Já as obras de reabilitação, remodelação, ampliação ou renovação de imóveis existentes ficam excluídas deste regime.

A AT considera como obras de reabilitação todas as empreitadas realizadas sobre um imóvel previamente edificado que não seja objeto de demolição total.

Isto significa que um proprietário que pretenda remodelar ou ampliar uma moradia existente não poderá pedir a devolução parcial do IVA, mesmo que o imóvel se destine a habitação própria e permanente.

Contudo, este esclarecimento não altera outro benefício fiscal já previsto na lei. Em muitos casos, as empreitadas de reabilitação continuam a poder beneficiar da aplicação da taxa reduzida de IVA de 6%, desde que cumpram os requisitos legalmente previstos. O que fica excluído é apenas o novo mecanismo de restituição parcial do imposto.
Demolir para construir pode dar acesso ao benefício
O ofício-circulado esclarece igualmente uma situação que gerava dúvidas.

Quando uma casa é totalmente demolida para dar lugar à construção de uma nova habitação, a operação pode enquadrar-se no regime de restituição parcial do IVA, desde que cumpra os restantes requisitos legais.

Nestes casos, os custos com a demolição e a remoção de entulhos passam a integrar o cálculo do custo total da operação, utilizado para verificar se o imóvel respeita o limite máximo de acesso ao benefício.

No entanto, estas despesas não dão direito, por si só, à devolução do IVA. Servem apenas para determinar se o valor global da construção permanece dentro do chamado limite de “preço moderado”, atualmente fixado em 660.982 euros, excluindo o IVA.

Em sentido inverso, impostos como o IMT ou o Imposto do Selo pagos na compra do terreno não entram neste cálculo.
Saiba mais: Clarificação do IVA a 6% nas obras de reabilitação aprovada na especialidade
Comprar materiais não dá direito ao reembolso
Outro dos esclarecimentos agora publicados diz respeito às despesas elegíveis. A restituição aplica-se apenas ao IVA suportado nas empreitadas de construção executadas por um empreiteiro.

Já a compra isolada de materiais de construção pelo proprietário, ainda que venham posteriormente a ser incorporados na empreitada, não confere direito à devolução do imposto.

Ainda assim, essas despesas continuam a ser relevantes para determinar o custo total da construção e verificar se o imóvel respeita o limite máximo previsto na lei.
Quem pode beneficiar?
O regime destina-se exclusivamente a pessoas singulares que não atuem no âmbito de uma atividade empresarial ou profissional e que construam uma habitação destinada à sua residência própria e permanente.

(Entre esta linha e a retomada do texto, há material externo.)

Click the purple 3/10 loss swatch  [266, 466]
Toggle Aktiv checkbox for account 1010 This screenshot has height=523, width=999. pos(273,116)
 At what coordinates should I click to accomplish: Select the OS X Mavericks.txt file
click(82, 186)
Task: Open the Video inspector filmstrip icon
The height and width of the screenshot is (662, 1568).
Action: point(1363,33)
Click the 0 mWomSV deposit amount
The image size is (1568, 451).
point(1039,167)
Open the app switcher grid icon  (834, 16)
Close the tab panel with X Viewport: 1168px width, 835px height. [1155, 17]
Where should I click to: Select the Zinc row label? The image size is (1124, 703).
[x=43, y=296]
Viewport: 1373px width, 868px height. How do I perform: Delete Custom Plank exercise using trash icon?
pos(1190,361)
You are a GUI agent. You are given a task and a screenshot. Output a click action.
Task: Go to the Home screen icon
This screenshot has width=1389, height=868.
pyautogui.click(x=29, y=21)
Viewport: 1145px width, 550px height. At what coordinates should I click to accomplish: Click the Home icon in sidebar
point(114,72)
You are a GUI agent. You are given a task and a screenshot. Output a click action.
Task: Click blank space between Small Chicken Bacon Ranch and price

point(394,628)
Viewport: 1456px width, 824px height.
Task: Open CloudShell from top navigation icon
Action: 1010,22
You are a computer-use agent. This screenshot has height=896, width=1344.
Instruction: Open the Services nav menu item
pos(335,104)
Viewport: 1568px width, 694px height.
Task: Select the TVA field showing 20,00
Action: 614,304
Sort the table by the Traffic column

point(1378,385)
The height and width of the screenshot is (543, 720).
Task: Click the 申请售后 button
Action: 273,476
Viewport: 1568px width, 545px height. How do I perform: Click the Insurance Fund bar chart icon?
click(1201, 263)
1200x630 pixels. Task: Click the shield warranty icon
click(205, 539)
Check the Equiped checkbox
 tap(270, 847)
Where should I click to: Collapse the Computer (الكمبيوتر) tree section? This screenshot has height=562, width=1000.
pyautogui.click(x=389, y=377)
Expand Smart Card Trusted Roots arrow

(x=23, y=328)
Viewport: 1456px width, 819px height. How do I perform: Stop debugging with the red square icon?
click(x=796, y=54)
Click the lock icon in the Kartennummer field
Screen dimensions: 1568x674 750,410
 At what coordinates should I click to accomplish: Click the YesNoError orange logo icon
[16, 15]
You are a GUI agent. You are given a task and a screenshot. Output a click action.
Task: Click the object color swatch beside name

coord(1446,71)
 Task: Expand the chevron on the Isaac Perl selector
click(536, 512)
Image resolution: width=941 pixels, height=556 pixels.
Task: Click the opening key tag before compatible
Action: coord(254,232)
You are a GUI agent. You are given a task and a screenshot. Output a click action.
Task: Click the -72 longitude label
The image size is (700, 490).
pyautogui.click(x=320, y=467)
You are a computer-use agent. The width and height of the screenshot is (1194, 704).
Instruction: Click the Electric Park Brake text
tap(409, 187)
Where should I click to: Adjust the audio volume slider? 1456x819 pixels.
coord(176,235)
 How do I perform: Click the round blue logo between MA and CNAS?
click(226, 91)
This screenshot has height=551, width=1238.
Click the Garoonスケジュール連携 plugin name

Além de respeitar o limite máximo de 660.982 euros (o “valor moderado” definido pelo Governo), o imóvel deve ser afeto a habitação própria e permanente no prazo de seis meses após a emissão da documentação relativa ao início da utilização e manter essa afetação durante, pelo menos, 12 meses.

Caso o imóvel seja colocado em arrendamento ou deixe de cumprir os restantes requisitos legais nesse período, a Autoridade Tributária poderá exigir a devolução do montante restituído, acrescido dos respetivos juros.
Pedido é feito no Portal das Finanças
pedido de restituição deve ser apresentado exclusivamente através da aplicação “Restituições Outros Regimes IVA”, disponível no Portal das Finanças.

O contribuinte dispõe de 12 meses após a emissão da documentação relativa ao início da utilização do imóvel para submeter o pedido, que deve ser acompanhado dos contratos de empreitada, faturas e restantes documentos exigidos pela lei.

No caso dos imóveis cuja documentação relativa ao início da utilização tenha sido emitida durante o primeiro semestre de 2026, os pedidos apenas podem ser apresentados a partir de 1 de outubro de 2026, data a partir da qual começa igualmente a contar o prazo para requerer a restituição.

Depois de devidamente instruído, o processo deverá ser analisado pela Autoridade Tributária, que dispõe de um prazo máximo de 150 dias para efetuar a restituição.